Fire Prevention Codes: South Metro Fire District
Columbia Southern University
Legal Aspects of Emergency Services (FIR 3311)
Fire Prevention Codes: South Metro Fire District
The recognition of the need and implementation of fire codes to increase public safety is
not a new idea. The Great Chicago Fire in 1871 killed up to 300 people. (Koorsen Fire &
Security, 2020) One year later, the City Council banned wooden building materials, requiring
flame-resistant materials for construction. Three decades later, in 1903, Chicago would again
experience a devastating fire when the Iroquois Theatre burned with 602 people trapped inside.

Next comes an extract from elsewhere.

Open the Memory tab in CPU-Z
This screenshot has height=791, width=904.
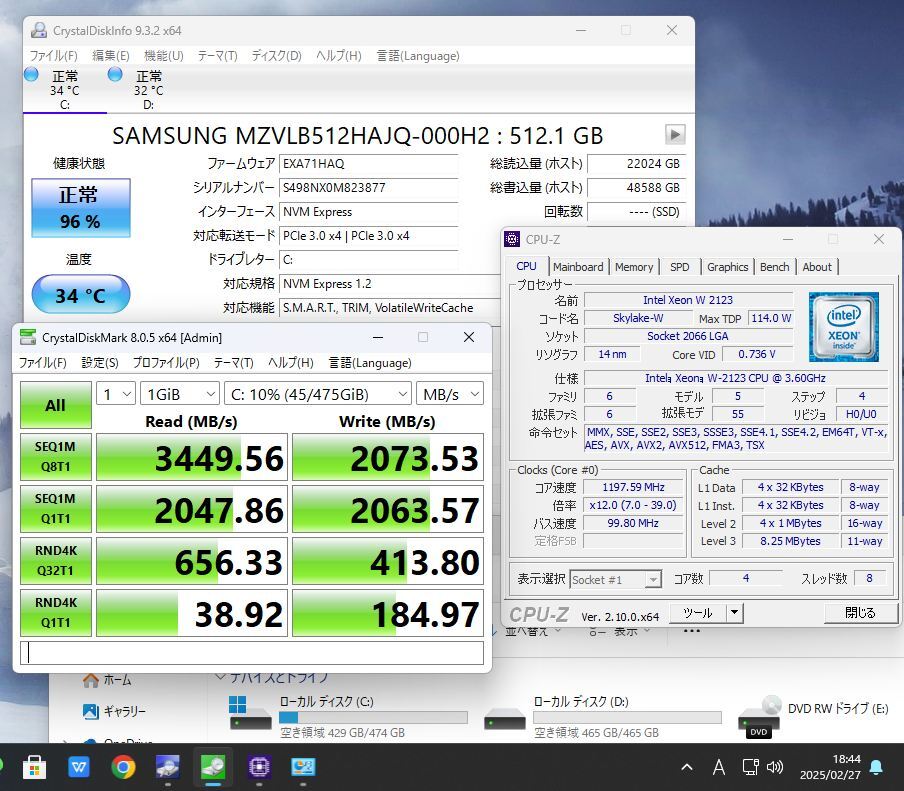click(x=634, y=267)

The construction of the theatre violated numerous fire codes, and when the fire broke out, many
of the exits were hidden behind thick black curtains, and most were locked. After the Iroquois
Theatre fire, the use of a fire curtain became mandatory in large theatres to prevent fires starting
on stage from spreading into the auditorium, which is how the fire started. This fire also
prompted the widespread use of “crash bars” on doors, which were invented some 20 years
earlier, and the requirement that all doors in public buildings be open in the direction of egress,
two requirements that have saved countless lives since. In 1911, the infamous Triangle
Shirtwaist Factory fire claimed the lives of 147 workers trapped on the top three floors of the 10-
story building. The exits had been locked to reduce theft and prevent workers from taking
unauthorized breaks. Many died jumping from the windows to escape the fire, while most
succumbed to flames and smoke inhalation. A year following the fire, New York established the
nation's first fire prevention bureau charged with the development and enforcement of fire safety
regulations.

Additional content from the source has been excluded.